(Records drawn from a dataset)
------------------------------------------------------------------------

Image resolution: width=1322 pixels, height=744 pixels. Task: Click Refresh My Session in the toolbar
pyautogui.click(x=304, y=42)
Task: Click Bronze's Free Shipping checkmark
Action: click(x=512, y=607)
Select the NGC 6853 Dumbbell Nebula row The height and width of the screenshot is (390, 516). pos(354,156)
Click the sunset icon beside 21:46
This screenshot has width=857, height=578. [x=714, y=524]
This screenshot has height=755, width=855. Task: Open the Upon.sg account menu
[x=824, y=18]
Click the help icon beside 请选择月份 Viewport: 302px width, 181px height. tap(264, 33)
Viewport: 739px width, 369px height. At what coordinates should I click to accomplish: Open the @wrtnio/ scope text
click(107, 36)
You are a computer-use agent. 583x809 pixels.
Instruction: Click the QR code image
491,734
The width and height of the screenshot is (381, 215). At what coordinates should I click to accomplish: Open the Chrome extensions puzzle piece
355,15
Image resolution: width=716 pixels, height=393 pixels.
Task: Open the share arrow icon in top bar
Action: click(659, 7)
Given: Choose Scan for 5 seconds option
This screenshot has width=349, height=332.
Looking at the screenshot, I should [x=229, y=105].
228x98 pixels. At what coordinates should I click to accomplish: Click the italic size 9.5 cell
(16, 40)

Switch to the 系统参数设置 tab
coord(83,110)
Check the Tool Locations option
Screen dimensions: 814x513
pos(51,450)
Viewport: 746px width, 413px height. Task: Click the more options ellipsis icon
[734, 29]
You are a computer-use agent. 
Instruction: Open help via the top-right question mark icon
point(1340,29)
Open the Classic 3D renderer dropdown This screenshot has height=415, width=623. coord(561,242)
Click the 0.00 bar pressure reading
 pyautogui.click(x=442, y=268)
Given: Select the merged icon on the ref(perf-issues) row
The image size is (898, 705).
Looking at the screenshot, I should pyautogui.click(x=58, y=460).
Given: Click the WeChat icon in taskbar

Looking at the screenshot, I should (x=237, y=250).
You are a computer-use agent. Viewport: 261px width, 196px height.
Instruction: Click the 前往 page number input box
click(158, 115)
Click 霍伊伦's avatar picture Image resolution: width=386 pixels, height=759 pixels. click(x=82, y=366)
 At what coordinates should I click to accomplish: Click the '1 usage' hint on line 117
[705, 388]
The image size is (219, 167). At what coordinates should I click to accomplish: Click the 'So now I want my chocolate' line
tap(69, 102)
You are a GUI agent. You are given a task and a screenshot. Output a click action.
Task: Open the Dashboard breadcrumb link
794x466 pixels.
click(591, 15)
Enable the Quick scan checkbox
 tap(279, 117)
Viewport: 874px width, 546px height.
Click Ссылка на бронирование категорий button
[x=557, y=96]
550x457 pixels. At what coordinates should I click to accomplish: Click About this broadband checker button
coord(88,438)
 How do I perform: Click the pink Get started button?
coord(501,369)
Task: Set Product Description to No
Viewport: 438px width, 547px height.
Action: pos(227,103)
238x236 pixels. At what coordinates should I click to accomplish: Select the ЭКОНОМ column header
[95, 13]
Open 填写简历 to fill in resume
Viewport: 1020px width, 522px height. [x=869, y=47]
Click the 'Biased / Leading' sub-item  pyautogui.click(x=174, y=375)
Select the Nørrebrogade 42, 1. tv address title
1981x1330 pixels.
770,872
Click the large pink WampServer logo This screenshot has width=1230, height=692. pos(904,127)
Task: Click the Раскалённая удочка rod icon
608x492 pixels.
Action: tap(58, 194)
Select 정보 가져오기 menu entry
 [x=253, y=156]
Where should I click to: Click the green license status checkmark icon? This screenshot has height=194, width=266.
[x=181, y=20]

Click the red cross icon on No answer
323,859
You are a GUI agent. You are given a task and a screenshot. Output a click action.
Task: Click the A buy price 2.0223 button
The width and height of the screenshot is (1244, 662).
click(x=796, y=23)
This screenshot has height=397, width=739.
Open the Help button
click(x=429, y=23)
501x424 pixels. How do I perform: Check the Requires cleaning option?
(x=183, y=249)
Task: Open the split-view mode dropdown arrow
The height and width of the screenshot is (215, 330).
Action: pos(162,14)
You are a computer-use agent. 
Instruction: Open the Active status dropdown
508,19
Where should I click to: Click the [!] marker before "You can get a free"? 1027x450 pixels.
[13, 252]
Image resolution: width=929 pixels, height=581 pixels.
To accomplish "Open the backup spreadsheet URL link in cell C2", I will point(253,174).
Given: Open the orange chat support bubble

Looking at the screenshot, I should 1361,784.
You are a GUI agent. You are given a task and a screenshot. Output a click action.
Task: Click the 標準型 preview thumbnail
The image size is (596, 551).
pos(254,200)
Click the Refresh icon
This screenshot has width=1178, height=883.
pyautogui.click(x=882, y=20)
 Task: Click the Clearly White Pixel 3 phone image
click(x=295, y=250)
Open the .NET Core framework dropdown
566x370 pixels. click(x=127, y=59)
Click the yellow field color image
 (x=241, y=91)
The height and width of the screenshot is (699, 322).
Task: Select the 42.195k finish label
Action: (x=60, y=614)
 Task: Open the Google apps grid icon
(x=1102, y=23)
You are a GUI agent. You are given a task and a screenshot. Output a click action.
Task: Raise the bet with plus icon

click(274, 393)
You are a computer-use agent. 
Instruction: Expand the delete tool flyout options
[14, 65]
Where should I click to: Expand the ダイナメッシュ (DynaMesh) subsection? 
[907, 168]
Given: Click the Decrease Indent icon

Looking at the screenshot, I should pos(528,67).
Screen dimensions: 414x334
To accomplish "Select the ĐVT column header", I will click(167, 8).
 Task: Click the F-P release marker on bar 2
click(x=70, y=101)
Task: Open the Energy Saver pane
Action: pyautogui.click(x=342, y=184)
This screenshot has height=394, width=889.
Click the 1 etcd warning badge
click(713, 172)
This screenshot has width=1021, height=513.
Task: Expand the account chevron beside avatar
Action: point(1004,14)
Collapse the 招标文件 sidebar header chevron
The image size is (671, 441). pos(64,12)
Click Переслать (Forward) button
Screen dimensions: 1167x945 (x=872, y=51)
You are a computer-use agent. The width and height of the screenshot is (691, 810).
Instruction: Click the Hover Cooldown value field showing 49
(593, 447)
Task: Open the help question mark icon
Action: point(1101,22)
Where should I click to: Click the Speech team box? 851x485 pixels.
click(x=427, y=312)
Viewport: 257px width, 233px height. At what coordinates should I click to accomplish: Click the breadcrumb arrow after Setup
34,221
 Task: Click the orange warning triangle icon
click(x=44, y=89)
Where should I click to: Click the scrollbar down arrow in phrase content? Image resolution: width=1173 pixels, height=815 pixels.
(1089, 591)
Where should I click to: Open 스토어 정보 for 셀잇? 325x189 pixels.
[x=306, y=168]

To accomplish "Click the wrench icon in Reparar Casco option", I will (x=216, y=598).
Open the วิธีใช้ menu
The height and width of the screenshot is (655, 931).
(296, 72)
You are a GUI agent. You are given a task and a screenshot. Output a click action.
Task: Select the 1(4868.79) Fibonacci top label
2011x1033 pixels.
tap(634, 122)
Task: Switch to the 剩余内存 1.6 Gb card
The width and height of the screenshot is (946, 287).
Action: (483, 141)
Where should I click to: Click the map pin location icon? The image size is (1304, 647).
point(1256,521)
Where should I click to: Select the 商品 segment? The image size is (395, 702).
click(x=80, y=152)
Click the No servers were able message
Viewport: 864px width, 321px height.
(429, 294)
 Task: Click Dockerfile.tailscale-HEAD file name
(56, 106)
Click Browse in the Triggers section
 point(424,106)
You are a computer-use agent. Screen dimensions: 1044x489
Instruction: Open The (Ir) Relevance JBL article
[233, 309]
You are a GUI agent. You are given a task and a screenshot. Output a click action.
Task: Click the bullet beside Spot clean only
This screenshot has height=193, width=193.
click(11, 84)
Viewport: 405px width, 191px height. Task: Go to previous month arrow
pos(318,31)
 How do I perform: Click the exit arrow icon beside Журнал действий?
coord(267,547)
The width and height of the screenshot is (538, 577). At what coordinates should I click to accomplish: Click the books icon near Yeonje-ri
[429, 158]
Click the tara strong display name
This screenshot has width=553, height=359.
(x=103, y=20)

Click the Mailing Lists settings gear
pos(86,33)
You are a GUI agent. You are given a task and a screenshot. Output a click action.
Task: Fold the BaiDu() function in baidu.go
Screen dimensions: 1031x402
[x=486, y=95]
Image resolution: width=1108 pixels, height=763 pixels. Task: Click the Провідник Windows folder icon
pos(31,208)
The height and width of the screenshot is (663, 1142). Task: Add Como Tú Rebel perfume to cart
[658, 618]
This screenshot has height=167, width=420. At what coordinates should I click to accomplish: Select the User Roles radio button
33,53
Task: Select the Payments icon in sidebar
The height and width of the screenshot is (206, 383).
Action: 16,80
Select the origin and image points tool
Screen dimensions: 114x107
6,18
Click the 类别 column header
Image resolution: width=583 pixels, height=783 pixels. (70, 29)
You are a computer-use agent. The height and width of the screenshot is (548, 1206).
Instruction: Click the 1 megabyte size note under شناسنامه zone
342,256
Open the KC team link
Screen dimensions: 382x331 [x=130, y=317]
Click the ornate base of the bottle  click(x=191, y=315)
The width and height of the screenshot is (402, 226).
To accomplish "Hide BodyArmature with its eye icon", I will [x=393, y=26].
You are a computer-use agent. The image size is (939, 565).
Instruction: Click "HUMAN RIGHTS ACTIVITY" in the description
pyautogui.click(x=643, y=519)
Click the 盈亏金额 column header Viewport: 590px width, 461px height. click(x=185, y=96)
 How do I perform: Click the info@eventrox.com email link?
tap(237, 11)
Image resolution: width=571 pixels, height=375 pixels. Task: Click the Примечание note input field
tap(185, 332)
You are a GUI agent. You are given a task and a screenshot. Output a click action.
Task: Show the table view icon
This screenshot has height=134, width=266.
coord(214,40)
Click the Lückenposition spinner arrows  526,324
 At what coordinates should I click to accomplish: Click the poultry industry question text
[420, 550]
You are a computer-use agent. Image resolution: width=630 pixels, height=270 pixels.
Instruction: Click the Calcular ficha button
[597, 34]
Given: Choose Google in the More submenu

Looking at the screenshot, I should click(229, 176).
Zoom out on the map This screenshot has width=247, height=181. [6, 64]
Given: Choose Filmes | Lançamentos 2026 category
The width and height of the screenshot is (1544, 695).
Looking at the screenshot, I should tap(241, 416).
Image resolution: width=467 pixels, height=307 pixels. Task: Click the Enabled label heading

------------------------------------------------------------------------

EXERCISE.
Each line of the records, from the opening one through the line holding "You are a computer-use agent. 583x809 pixels.", should be restated word for word, with nothing else in the answer.

WRITTEN REPLY.
Image resolution: width=1322 pixels, height=744 pixels. Task: Click Refresh My Session in the toolbar
pyautogui.click(x=304, y=42)
Task: Click Bronze's Free Shipping checkmark
Action: click(x=512, y=607)
Select the NGC 6853 Dumbbell Nebula row The height and width of the screenshot is (390, 516). pos(354,156)
Click the sunset icon beside 21:46
This screenshot has width=857, height=578. [x=714, y=524]
This screenshot has height=755, width=855. Task: Open the Upon.sg account menu
[x=824, y=18]
Click the help icon beside 请选择月份 Viewport: 302px width, 181px height. tap(264, 33)
Viewport: 739px width, 369px height. At what coordinates should I click to accomplish: Open the @wrtnio/ scope text
click(107, 36)
You are a computer-use agent. 583x809 pixels.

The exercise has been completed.